§ Work request
Each entry needs to be retyped exactly.

§ Record extracts

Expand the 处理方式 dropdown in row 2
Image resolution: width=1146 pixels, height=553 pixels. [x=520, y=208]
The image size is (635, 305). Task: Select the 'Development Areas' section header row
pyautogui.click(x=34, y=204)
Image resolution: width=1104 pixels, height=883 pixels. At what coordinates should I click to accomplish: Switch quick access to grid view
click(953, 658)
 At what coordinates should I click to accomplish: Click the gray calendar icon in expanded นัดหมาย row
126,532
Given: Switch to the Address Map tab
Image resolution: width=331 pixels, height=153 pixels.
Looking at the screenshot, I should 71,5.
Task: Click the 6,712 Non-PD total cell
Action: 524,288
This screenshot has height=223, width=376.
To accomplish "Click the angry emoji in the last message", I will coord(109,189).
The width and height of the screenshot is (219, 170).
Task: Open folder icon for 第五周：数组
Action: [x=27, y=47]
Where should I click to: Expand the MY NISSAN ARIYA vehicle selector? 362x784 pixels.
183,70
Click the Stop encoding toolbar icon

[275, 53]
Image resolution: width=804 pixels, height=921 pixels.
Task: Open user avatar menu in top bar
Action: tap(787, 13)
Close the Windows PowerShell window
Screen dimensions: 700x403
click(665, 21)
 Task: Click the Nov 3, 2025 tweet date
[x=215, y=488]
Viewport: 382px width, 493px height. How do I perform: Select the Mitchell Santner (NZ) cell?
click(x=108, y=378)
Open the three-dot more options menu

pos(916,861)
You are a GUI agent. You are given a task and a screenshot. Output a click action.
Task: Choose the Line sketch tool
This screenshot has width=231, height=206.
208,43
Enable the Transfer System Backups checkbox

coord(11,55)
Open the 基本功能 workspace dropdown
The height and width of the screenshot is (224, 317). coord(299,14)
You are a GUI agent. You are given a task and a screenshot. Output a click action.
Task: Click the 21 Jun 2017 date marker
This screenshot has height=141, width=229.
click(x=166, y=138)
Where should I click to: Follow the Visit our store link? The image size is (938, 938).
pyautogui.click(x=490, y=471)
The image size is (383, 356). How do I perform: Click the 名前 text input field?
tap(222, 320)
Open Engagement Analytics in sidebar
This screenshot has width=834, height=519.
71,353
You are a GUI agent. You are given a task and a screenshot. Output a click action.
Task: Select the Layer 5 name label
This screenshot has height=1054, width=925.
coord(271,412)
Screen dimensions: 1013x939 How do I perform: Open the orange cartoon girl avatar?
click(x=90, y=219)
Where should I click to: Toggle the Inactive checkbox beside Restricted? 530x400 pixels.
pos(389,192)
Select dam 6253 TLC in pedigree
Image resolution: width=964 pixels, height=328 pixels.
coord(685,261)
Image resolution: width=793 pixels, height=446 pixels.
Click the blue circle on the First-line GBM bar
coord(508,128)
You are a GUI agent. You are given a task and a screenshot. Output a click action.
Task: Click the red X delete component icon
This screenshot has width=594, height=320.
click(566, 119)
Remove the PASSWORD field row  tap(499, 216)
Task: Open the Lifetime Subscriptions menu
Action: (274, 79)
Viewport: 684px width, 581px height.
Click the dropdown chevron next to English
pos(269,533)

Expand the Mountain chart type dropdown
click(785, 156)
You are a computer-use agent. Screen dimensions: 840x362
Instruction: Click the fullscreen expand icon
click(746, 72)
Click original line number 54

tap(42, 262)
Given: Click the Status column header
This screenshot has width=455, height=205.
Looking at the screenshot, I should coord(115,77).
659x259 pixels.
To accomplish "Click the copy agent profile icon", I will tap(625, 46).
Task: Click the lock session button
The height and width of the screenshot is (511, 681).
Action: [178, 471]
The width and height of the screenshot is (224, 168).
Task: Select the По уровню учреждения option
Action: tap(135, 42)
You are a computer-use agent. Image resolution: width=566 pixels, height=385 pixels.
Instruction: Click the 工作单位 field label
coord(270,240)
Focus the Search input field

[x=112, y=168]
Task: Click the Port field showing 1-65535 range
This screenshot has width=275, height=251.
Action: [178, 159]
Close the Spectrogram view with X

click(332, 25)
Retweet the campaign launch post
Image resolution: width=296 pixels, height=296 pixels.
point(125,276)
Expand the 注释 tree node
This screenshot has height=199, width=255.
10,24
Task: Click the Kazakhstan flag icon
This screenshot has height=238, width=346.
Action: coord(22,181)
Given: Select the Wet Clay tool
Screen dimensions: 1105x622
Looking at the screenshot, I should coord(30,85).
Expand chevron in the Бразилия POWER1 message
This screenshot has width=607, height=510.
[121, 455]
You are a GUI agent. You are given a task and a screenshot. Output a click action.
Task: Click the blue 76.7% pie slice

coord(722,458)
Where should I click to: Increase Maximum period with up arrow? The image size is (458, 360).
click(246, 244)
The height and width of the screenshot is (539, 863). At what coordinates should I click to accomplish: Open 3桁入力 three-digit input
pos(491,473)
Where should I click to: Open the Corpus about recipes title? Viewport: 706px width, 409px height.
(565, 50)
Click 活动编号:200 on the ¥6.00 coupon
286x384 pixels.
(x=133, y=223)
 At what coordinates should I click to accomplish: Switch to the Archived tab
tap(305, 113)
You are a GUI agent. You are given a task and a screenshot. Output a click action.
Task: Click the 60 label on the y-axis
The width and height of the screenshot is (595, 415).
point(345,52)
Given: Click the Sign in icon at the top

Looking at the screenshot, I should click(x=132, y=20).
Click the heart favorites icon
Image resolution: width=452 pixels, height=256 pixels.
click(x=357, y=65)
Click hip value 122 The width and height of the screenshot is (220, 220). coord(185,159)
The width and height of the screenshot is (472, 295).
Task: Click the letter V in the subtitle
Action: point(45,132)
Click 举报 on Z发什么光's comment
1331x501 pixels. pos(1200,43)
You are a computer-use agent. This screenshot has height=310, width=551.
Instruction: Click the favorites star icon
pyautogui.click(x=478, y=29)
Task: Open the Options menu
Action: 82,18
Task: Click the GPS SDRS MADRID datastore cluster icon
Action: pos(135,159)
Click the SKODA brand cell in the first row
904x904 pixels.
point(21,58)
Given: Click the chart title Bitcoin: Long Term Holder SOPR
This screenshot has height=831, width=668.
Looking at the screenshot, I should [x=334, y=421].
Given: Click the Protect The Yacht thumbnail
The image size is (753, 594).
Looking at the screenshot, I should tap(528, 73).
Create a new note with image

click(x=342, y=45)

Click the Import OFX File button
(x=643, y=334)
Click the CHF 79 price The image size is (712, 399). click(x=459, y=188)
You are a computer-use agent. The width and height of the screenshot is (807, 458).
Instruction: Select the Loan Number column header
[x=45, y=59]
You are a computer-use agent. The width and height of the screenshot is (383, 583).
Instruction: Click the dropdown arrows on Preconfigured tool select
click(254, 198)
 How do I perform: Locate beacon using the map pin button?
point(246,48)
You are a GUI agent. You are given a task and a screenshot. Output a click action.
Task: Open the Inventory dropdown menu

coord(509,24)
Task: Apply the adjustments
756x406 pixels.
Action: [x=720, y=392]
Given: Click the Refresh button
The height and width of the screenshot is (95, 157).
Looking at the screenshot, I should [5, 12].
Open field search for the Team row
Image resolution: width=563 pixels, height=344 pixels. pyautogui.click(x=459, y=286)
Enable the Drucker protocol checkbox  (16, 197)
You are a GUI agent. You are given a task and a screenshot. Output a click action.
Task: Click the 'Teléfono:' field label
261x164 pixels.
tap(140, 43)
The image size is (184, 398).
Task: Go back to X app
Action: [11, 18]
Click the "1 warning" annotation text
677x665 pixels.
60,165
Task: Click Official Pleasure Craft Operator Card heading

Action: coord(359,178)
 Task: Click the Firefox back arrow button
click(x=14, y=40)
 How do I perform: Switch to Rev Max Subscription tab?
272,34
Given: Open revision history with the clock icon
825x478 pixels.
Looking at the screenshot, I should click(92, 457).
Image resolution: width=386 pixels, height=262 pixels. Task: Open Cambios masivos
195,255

§ Exercise response
Expand the 处理方式 dropdown in row 2
Image resolution: width=1146 pixels, height=553 pixels. [x=520, y=208]
The image size is (635, 305). Task: Select the 'Development Areas' section header row
pyautogui.click(x=34, y=204)
Image resolution: width=1104 pixels, height=883 pixels. At what coordinates should I click to accomplish: Switch quick access to grid view
click(953, 658)
 At what coordinates should I click to accomplish: Click the gray calendar icon in expanded นัดหมาย row
126,532
Given: Switch to the Address Map tab
Image resolution: width=331 pixels, height=153 pixels.
Looking at the screenshot, I should 71,5.
Task: Click the 6,712 Non-PD total cell
Action: 524,288
This screenshot has height=223, width=376.
To accomplish "Click the angry emoji in the last message", I will coord(109,189).
The width and height of the screenshot is (219, 170).
Task: Open folder icon for 第五周：数组
Action: [x=27, y=47]
Where should I click to: Expand the MY NISSAN ARIYA vehicle selector? 362x784 pixels.
183,70
Click the Stop encoding toolbar icon

[275, 53]
Image resolution: width=804 pixels, height=921 pixels.
Task: Open user avatar menu in top bar
Action: tap(787, 13)
Close the Windows PowerShell window
Screen dimensions: 700x403
click(665, 21)
 Task: Click the Nov 3, 2025 tweet date
[x=215, y=488]
Viewport: 382px width, 493px height. How do I perform: Select the Mitchell Santner (NZ) cell?
click(x=108, y=378)
Open the three-dot more options menu

pos(916,861)
You are a GUI agent. You are given a task and a screenshot. Output a click action.
Task: Choose the Line sketch tool
This screenshot has width=231, height=206.
208,43
Enable the Transfer System Backups checkbox

coord(11,55)
Open the 基本功能 workspace dropdown
The height and width of the screenshot is (224, 317). coord(299,14)
You are a GUI agent. You are given a task and a screenshot. Output a click action.
Task: Click the 21 Jun 2017 date marker
This screenshot has height=141, width=229.
click(x=166, y=138)
Where should I click to: Follow the Visit our store link? The image size is (938, 938).
pyautogui.click(x=490, y=471)
The image size is (383, 356). How do I perform: Click the 名前 text input field?
tap(222, 320)
Open Engagement Analytics in sidebar
This screenshot has width=834, height=519.
71,353
You are a GUI agent. You are given a task and a screenshot. Output a click action.
Task: Select the Layer 5 name label
This screenshot has height=1054, width=925.
coord(271,412)
Screen dimensions: 1013x939 How do I perform: Open the orange cartoon girl avatar?
click(x=90, y=219)
Where should I click to: Toggle the Inactive checkbox beside Restricted? 530x400 pixels.
pos(389,192)
Select dam 6253 TLC in pedigree
Image resolution: width=964 pixels, height=328 pixels.
coord(685,261)
Image resolution: width=793 pixels, height=446 pixels.
Click the blue circle on the First-line GBM bar
coord(508,128)
You are a GUI agent. You are given a task and a screenshot. Output a click action.
Task: Click the red X delete component icon
This screenshot has width=594, height=320.
click(566, 119)
Remove the PASSWORD field row  tap(499, 216)
Task: Open the Lifetime Subscriptions menu
Action: (274, 79)
Viewport: 684px width, 581px height.
Click the dropdown chevron next to English
pos(269,533)

Expand the Mountain chart type dropdown
click(785, 156)
You are a computer-use agent. Screen dimensions: 840x362
Instruction: Click the fullscreen expand icon
click(746, 72)
Click original line number 54

tap(42, 262)
Given: Click the Status column header
This screenshot has width=455, height=205.
Looking at the screenshot, I should coord(115,77).
659x259 pixels.
To accomplish "Click the copy agent profile icon", I will tap(625, 46).
Task: Click the lock session button
The height and width of the screenshot is (511, 681).
Action: [178, 471]
The width and height of the screenshot is (224, 168).
Task: Select the По уровню учреждения option
Action: tap(135, 42)
You are a computer-use agent. Image resolution: width=566 pixels, height=385 pixels.
Instruction: Click the 工作单位 field label
coord(270,240)
Focus the Search input field

[x=112, y=168]
Task: Click the Port field showing 1-65535 range
This screenshot has width=275, height=251.
Action: [178, 159]
Close the Spectrogram view with X

click(332, 25)
Retweet the campaign launch post
Image resolution: width=296 pixels, height=296 pixels.
point(125,276)
Expand the 注释 tree node
This screenshot has height=199, width=255.
10,24
Task: Click the Kazakhstan flag icon
This screenshot has height=238, width=346.
Action: coord(22,181)
Given: Select the Wet Clay tool
Screen dimensions: 1105x622
Looking at the screenshot, I should coord(30,85).
Expand chevron in the Бразилия POWER1 message
This screenshot has width=607, height=510.
[121, 455]
You are a GUI agent. You are given a task and a screenshot. Output a click action.
Task: Click the blue 76.7% pie slice

coord(722,458)
Where should I click to: Increase Maximum period with up arrow? The image size is (458, 360).
click(246, 244)
The height and width of the screenshot is (539, 863). At what coordinates should I click to accomplish: Open 3桁入力 three-digit input
pos(491,473)
Where should I click to: Open the Corpus about recipes title? Viewport: 706px width, 409px height.
(565, 50)
Click 活动编号:200 on the ¥6.00 coupon
286x384 pixels.
(x=133, y=223)
 At what coordinates should I click to accomplish: Switch to the Archived tab
tap(305, 113)
You are a GUI agent. You are given a task and a screenshot. Output a click action.
Task: Click the 60 label on the y-axis
The width and height of the screenshot is (595, 415).
point(345,52)
Given: Click the Sign in icon at the top

Looking at the screenshot, I should click(x=132, y=20).
Click the heart favorites icon
Image resolution: width=452 pixels, height=256 pixels.
click(x=357, y=65)
Click hip value 122 The width and height of the screenshot is (220, 220). coord(185,159)
The width and height of the screenshot is (472, 295).
Task: Click the letter V in the subtitle
Action: point(45,132)
Click 举报 on Z发什么光's comment
1331x501 pixels. pos(1200,43)
You are a computer-use agent. This screenshot has height=310, width=551.
Instruction: Click the favorites star icon
pyautogui.click(x=478, y=29)
Task: Open the Options menu
Action: 82,18
Task: Click the GPS SDRS MADRID datastore cluster icon
Action: pos(135,159)
Click the SKODA brand cell in the first row
904x904 pixels.
point(21,58)
Given: Click the chart title Bitcoin: Long Term Holder SOPR
This screenshot has height=831, width=668.
Looking at the screenshot, I should [x=334, y=421].
Given: Click the Protect The Yacht thumbnail
The image size is (753, 594).
Looking at the screenshot, I should tap(528, 73).
Create a new note with image

click(x=342, y=45)

Click the Import OFX File button
(x=643, y=334)
Click the CHF 79 price The image size is (712, 399). click(x=459, y=188)
You are a computer-use agent. The width and height of the screenshot is (807, 458).
Instruction: Select the Loan Number column header
[x=45, y=59]
You are a computer-use agent. The width and height of the screenshot is (383, 583).
Instruction: Click the dropdown arrows on Preconfigured tool select
click(254, 198)
 How do I perform: Locate beacon using the map pin button?
point(246,48)
You are a GUI agent. You are given a task and a screenshot. Output a click action.
Task: Open the Inventory dropdown menu

coord(509,24)
Task: Apply the adjustments
756x406 pixels.
Action: [x=720, y=392]
Given: Click the Refresh button
The height and width of the screenshot is (95, 157).
Looking at the screenshot, I should [5, 12].
Open field search for the Team row
Image resolution: width=563 pixels, height=344 pixels. pyautogui.click(x=459, y=286)
Enable the Drucker protocol checkbox  (16, 197)
You are a GUI agent. You are given a task and a screenshot. Output a click action.
Task: Click the 'Teléfono:' field label
261x164 pixels.
tap(140, 43)
The image size is (184, 398).
Task: Go back to X app
Action: [11, 18]
Click the "1 warning" annotation text
677x665 pixels.
60,165
Task: Click Official Pleasure Craft Operator Card heading

Action: coord(359,178)
 Task: Click the Firefox back arrow button
click(x=14, y=40)
 How do I perform: Switch to Rev Max Subscription tab?
272,34
Given: Open revision history with the clock icon
825x478 pixels.
Looking at the screenshot, I should click(92, 457).
Image resolution: width=386 pixels, height=262 pixels. Task: Open Cambios masivos
195,255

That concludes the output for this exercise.